CTCF binding and the orientation of its consensus motif are important determinants of TAD borders25,27,37,38,39,40. Thus, the localisation and occupancy of convergent CTCF sites would be expected to impact TAD border definition. We used CTCF ChIP-seq datasets from ESCs to define how the CTCF-binding landscape influences TAD class structure. When we visually compared TAD classes with CTCF-binding profiles and motif orientations, we observed that loop domains were associated with prominent, and often clustered, convergent CTCF-binding sites at both domain borders (Fig. 4a). Meanwhile stripe domains had an increased number of CTCF-binding sites throughout the domain and often the strongest signal CTCF site was located at the anchored stripe border (Fig. 4b). These observations were supported with a genome-wide analysis which revealed context-specific CTCF occupancy and distribution differences among the TAD classes. First, there were more CTCF peaks within stripe domains compared to loop domains (KS test, p < 0.001) (Fig. 4c, Supplementary Fig. 4a). Second, the distribution of CTCF-bound motif orientations was correlated with TAD class. When considering all TADs, there was a preference for CTCF to be bound at forward motifs at the 5′ border and reverse motifs at the 3′ border (Fig. 4d), as previously reported. This bias for bound convergent motifs at TAD borders was similar in loop domains. However, while the forward motif preference was observed prominently at the anchored border of a 5′ stripe domain, there was not a strong bias for reverse motifs specifically at the unanchored border, but rather a lower level of motif bias more widely distributed within the domain, suggesting multiple possible reverse-motif partner sites for the anchored CTCF-binding site (Fig. 4d, Supplementary Fig. 4b, c). The complementary trend was observed in 3′ stripe domains. CTCF peaks under which no motif could be identified did not show biased distribution across TAD borders and the same trends were observed in NSCs (Supplementary Fig. 4b, c).
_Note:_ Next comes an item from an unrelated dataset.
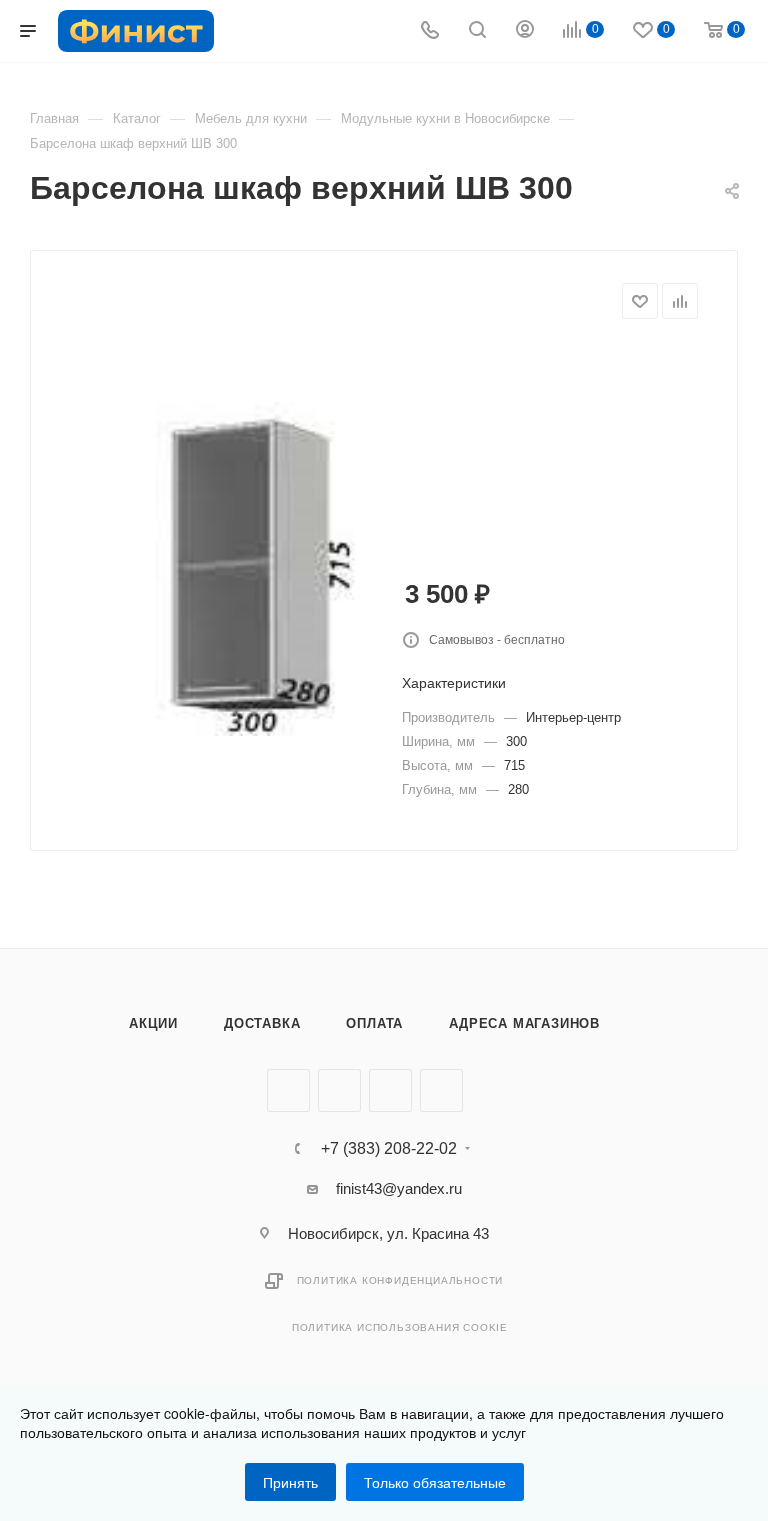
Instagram (390, 1090)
The differential distribution of CTCF signal and the differential bias for motif orientation suggests that TADs, guided by the CTCF landscape, have distinct potentials for structure formation. To further understand the relationship between CTCF sites and domain topologies, we calculated the intra-TAD distance between convergent CTCF pairs that could interact, stratified by TAD class. This revealed that the distances of convergent CTCF peaks in loop domains spanned a larger proportion of the TAD than in stripe domains (Fig. 4e, Supplementary Fig. 4d, median separation 64% compared to 31% for loop and stripe domains, respectively), and indicated that convergent CTCF sites in stripe domains mediate interactions that span shorter distances than the overall size of the TAD.
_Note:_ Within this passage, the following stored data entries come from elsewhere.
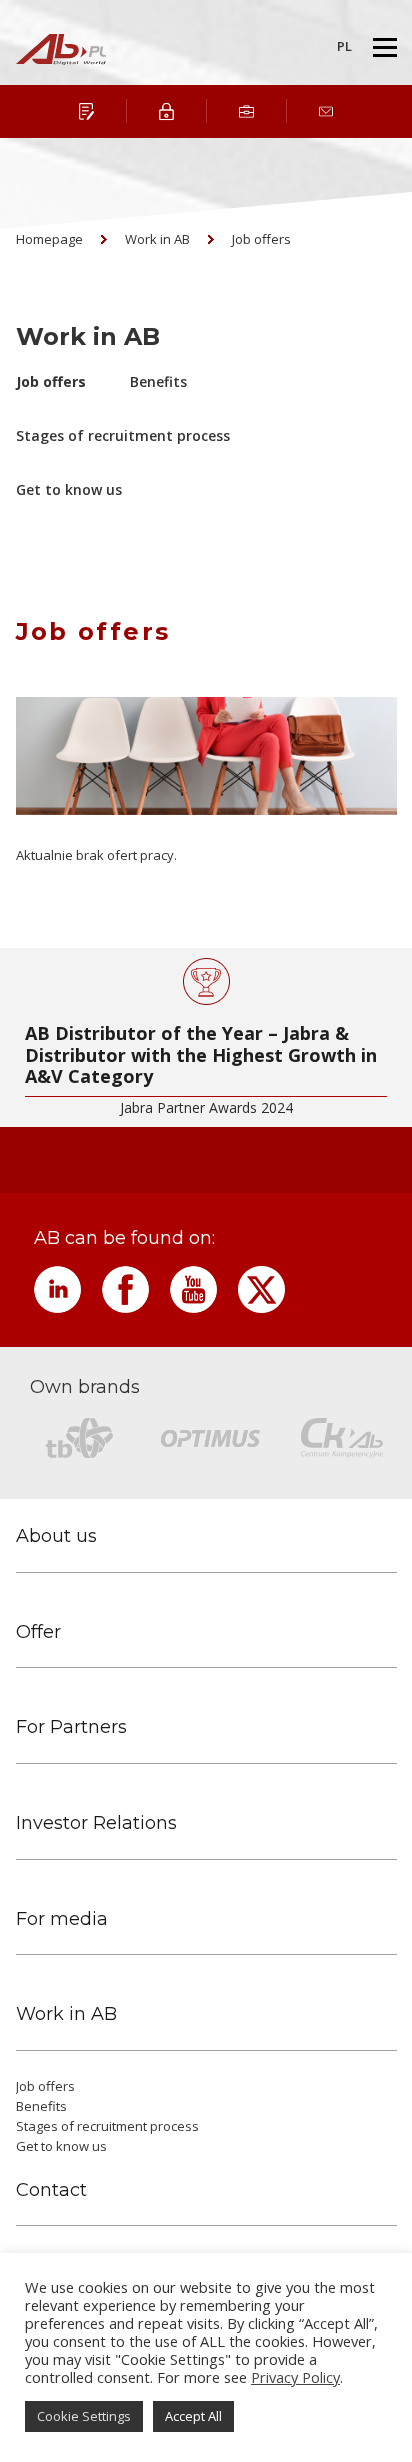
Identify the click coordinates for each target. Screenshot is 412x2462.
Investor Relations (96, 1823)
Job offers (261, 239)
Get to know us (69, 489)
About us (56, 1536)
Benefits (158, 381)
To understand the strength of interactions associated with convergent CTCF sites in the different domain classes, we analysed the aggregate interaction signal from convergent intra-TAD CTCF pairs in each TAD class. While interactions between convergent CTCF pairs are enriched in all TAD classes, the interactions are strongest in loop domains (Fig. 4f, g). Contact enrichment scores in loop domains were significantly higher than in all ESC TADs (KS test, p < 0.001), but were weaker in stripe domains (KS test, p < 0.001). CTCF motif entropy could not account for these differences, since it was similar irrespective of TAD class (Supplementary Fig. 4e). Overall, our results reveal that differences in CTCF occupancy, distribution, and interaction potential act in concert to influence TAD architecture.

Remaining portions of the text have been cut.